## YOUR INSTRUCTIONS
Comb through the entries for "height" and pull out each line that holds it.

## RECORDS FOR THE TASK

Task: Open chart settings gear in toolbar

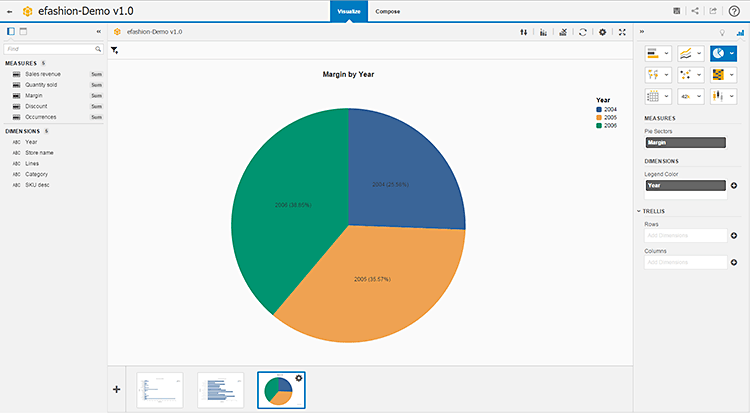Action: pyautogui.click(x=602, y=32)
--
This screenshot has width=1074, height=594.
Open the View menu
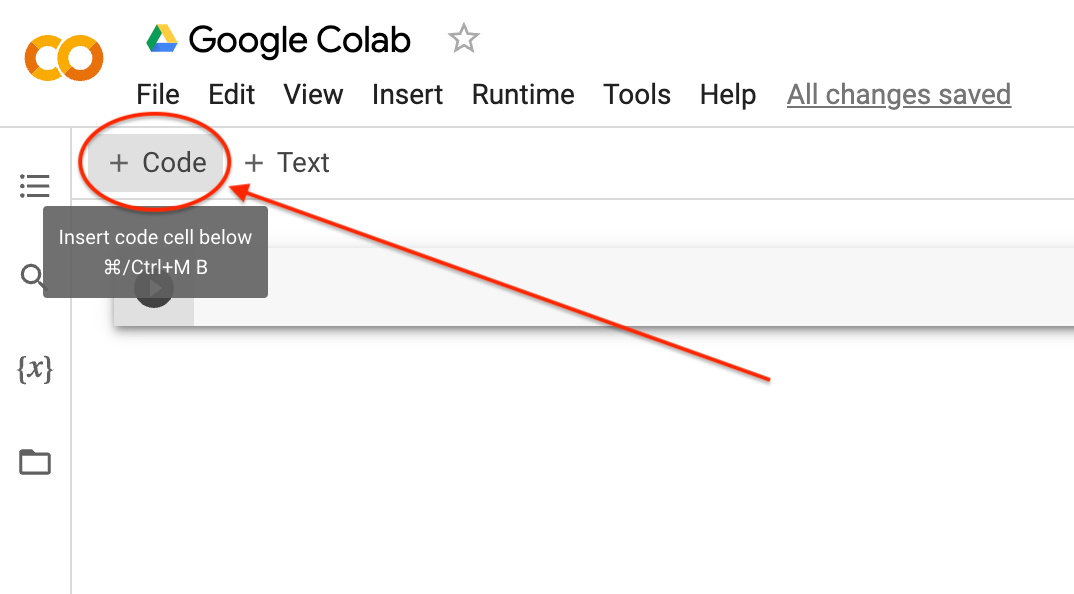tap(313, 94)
--
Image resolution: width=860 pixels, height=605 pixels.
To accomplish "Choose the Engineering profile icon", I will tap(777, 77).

## EXERCISE RESULT
This screenshot has width=1074, height=594.
Image resolution: width=860 pixels, height=605 pixels.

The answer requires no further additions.